Promising correaltion number between number of bathrooms and price, I will perform some further cleaning before testing out the variable in a new model.

In [None]:
plt.figure(figsize = (10, 10))
plt.scatter(airbnb_bath['bathrooms'], airbnb_bath['price'])
plt.xlabel('Number of Bathrooms')
plt.ylabel('Price')
plt.title('Number of Bathrooms vs Price');

There seem to be a few outliers that can be elimiated from the data.

In [None]:
airbnb_bath = airbnb_bath[(airbnb_bath['bathrooms'] < 15) & (airbnb_bath['price'] < 25000)]

In [None]:
plt.figure(figsize = (10, 10))
plt.scatter(airbnb_bath['bathrooms'], airbnb_bath['price'])
plt.xlabel('Number of Bathrooms')
plt.ylabel('Price')
plt.title('Number of Bathrooms vs Price');

In [None]:
airbnb_bath.corr()[['price']].sort_values(by = 'price', ascending = False)

With some data cleaning and elimination of ouliers the new "bathrooms" variable is a great candidate for the model.

### Room Type

Last promising variable is room type, which should offer insight into the types of listings offered and will hopefully show a linear relationship

In [None]:
airbnb['room_type'].value_counts()

In [None]:
airbnb['room_type'].isnull().sum()

In [None]:
plt.figure(figsize = (10, 10))
plt.scatter(airbnb['room_type'], airbnb['price'])
plt.xlabel('Number of Bathrooms')
plt.ylabel('Price')
plt.title('Number of Bathrooms vs Price');

In [None]:
airbnb_room = airbnb[airbnb['price'] < 25000]

In [None]:
plt.figure(figsize = (10, 10))
plt.scatter(airbnb_room['room_type'], airbnb_room['price'])
plt.xlabel('Type of Room')
plt.ylabel('Price')
plt.title('Type of Room vs Price');

Initial EDA shows a promising pattern, further testing is needed.

## Final Model

In [None]:
airbnb_final = airbnb[['bedrooms', 'accommodates', 'beds', 'bathrooms_text', 'room_type', 'price']]

In [None]:
# Converting all orginal data to fit Linear Regression
airbnb_final = airbnb_final.fillna(0)
airbnb_final['bathrooms_text'] = airbnb_final['bathrooms_text'].str.extract(r'(\d+\.?\d?)').astype(float)
airbnb_final = pd.get_dummies(columns = ['room_type'], data = airbnb_final, drop_first=True)
airbnb_final = airbnb_final[(airbnb_final['bathrooms'] < 15) & (airbnb['price'] < 25000) & (airbnb1['bedrooms'] < 20) & (airbnb1['beds'] < 30)]

In [None]:
X = airbnb_final.drop(columns='price')
y = airbnb_final['price']

In [None]:
X_train, X_test, y_train, y_test = train_test_split(X, y, random_state = 42)

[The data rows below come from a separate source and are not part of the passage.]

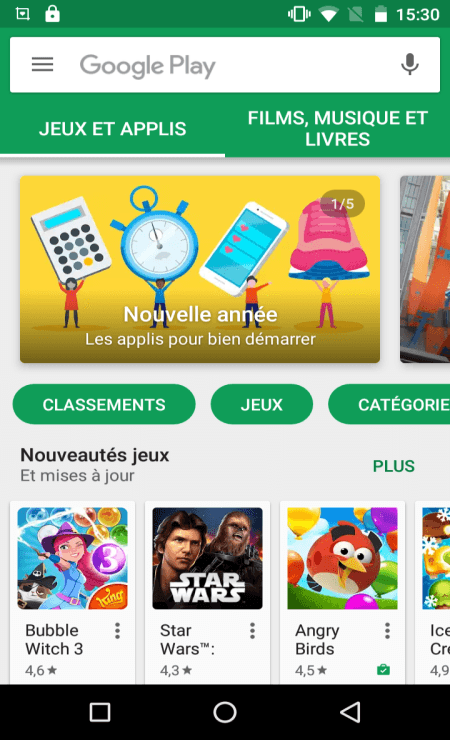Open the Classements button
450x740 pixels.
coord(104,404)
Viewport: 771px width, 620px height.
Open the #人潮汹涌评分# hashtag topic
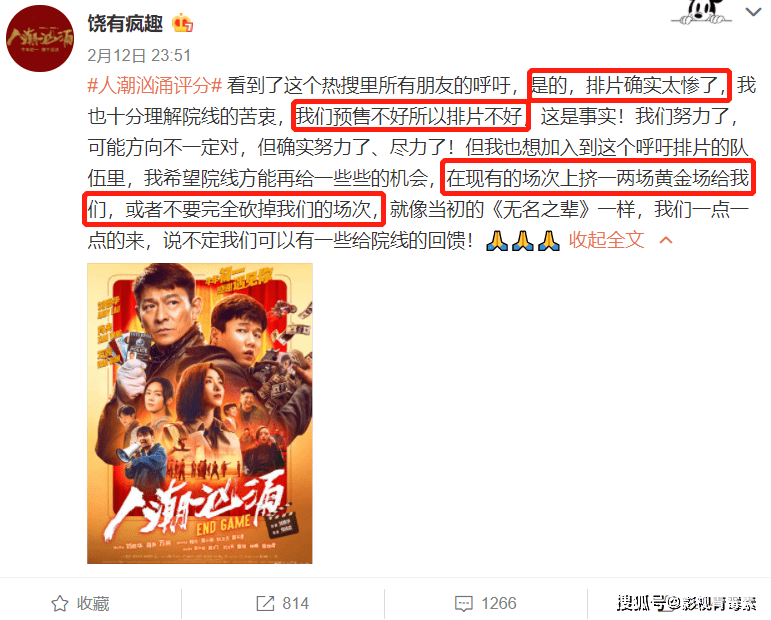[x=155, y=86]
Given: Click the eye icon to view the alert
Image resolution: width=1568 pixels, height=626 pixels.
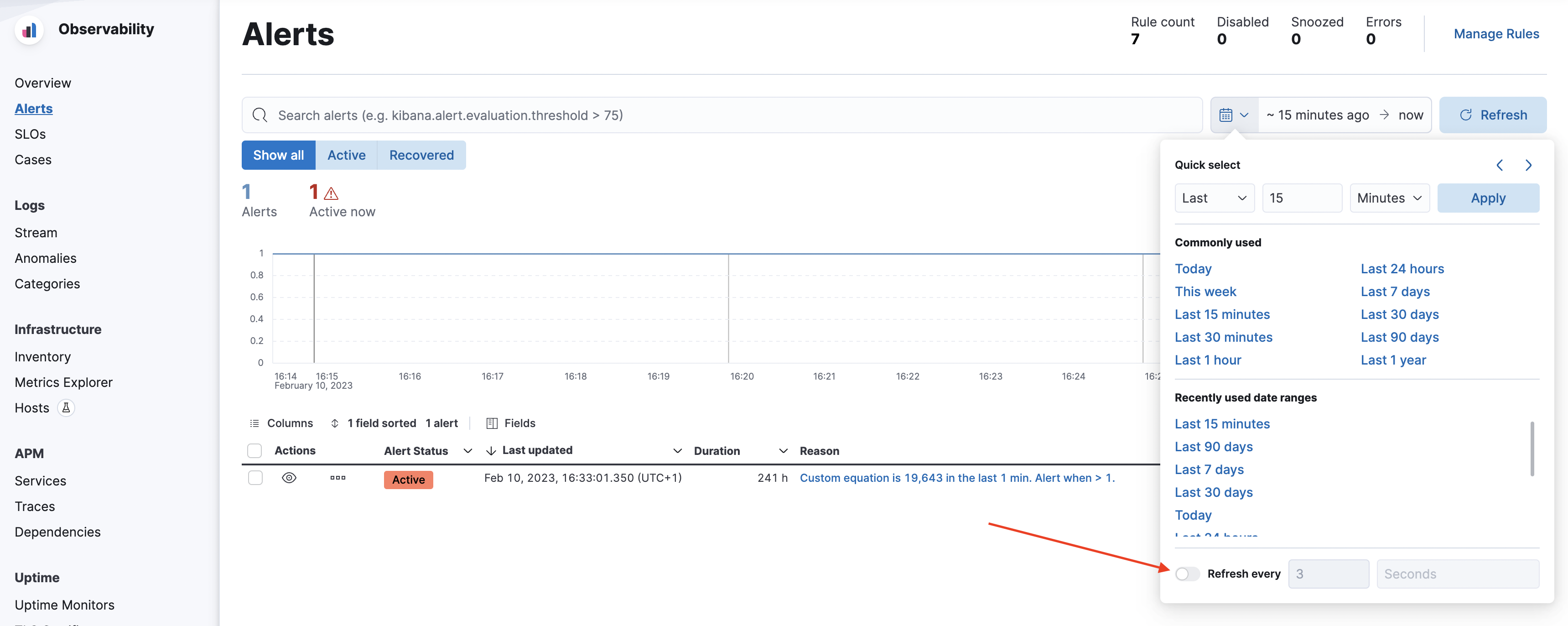Looking at the screenshot, I should [x=289, y=477].
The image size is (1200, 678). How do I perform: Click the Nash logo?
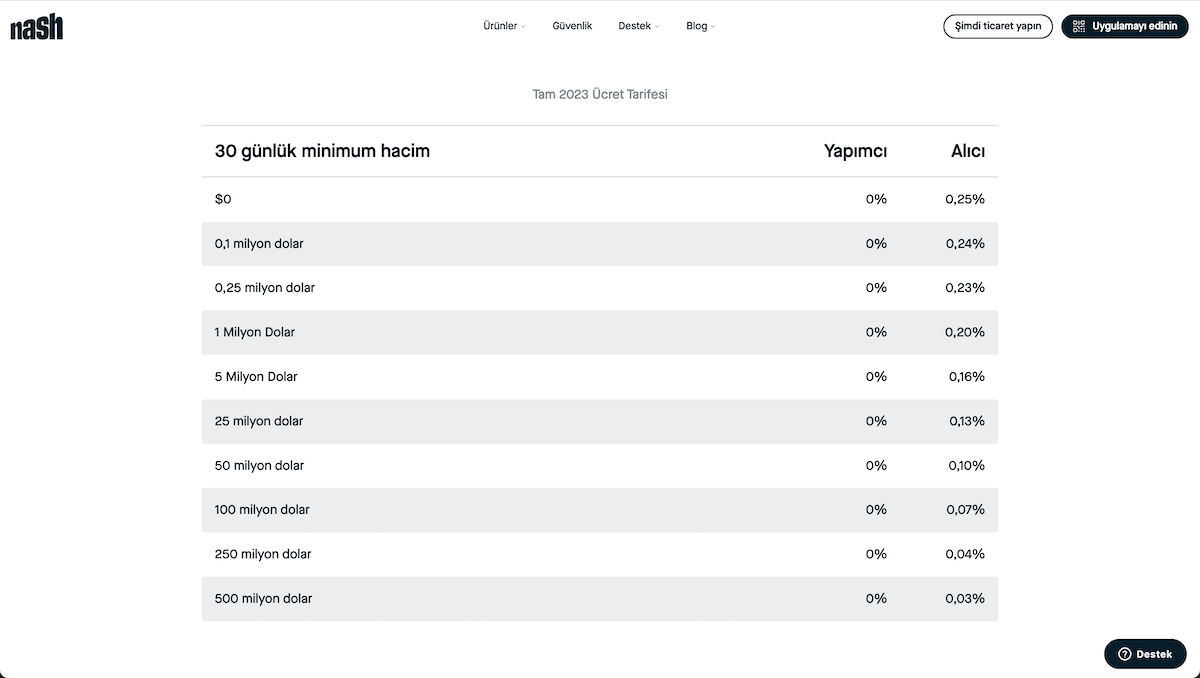tap(37, 26)
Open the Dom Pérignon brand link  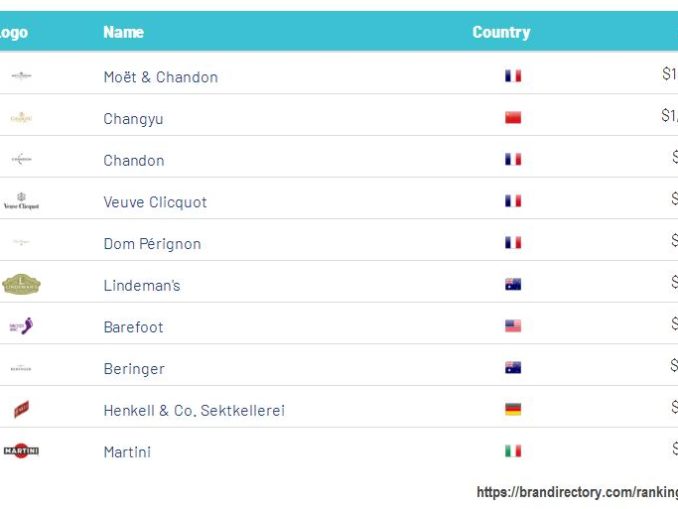tap(152, 244)
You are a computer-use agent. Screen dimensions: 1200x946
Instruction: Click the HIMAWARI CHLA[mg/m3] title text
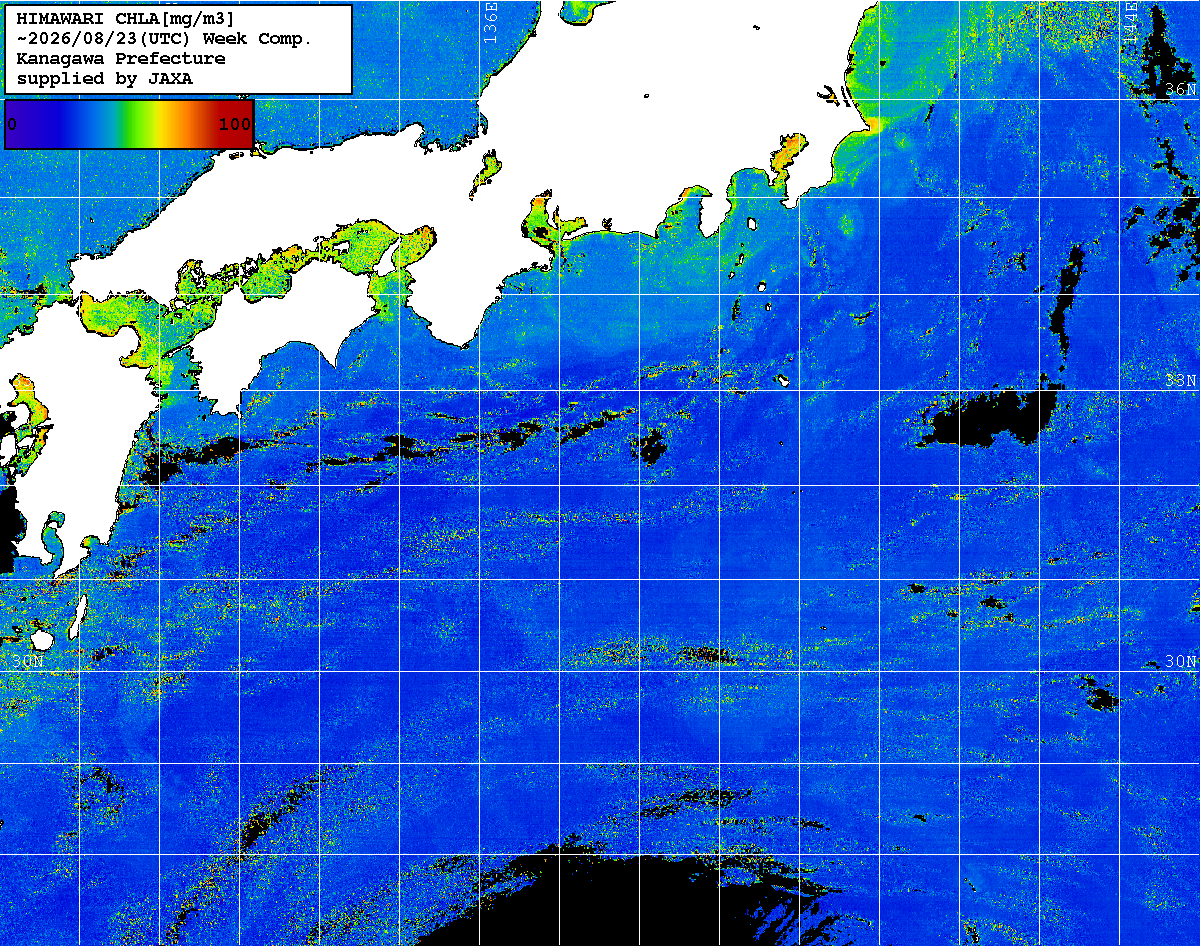click(x=128, y=19)
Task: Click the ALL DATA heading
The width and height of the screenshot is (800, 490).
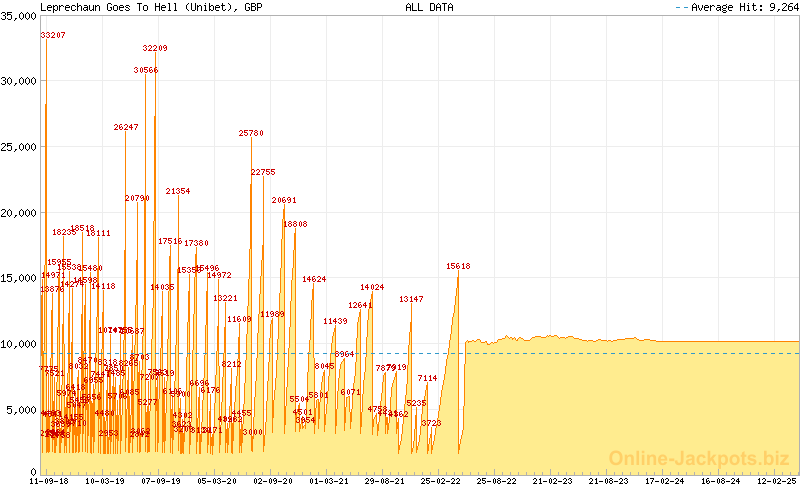Action: coord(429,7)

lr_final = LinearRegression()
lr_final.fit(X_train, y_train)

print(f'Train Score: {lr_final.score(X_train, y_train)}')
print(f'Test Score: {lr_final.score(X_test, y_test)}')

Using only a Linear Regression Model the highest r2 score achieved was 0.25 for the train and test set, meaning only 25% of the variability in price for LA listings in the quarter of June 2022 can be explained by the model. The next notebook uses more advanced models.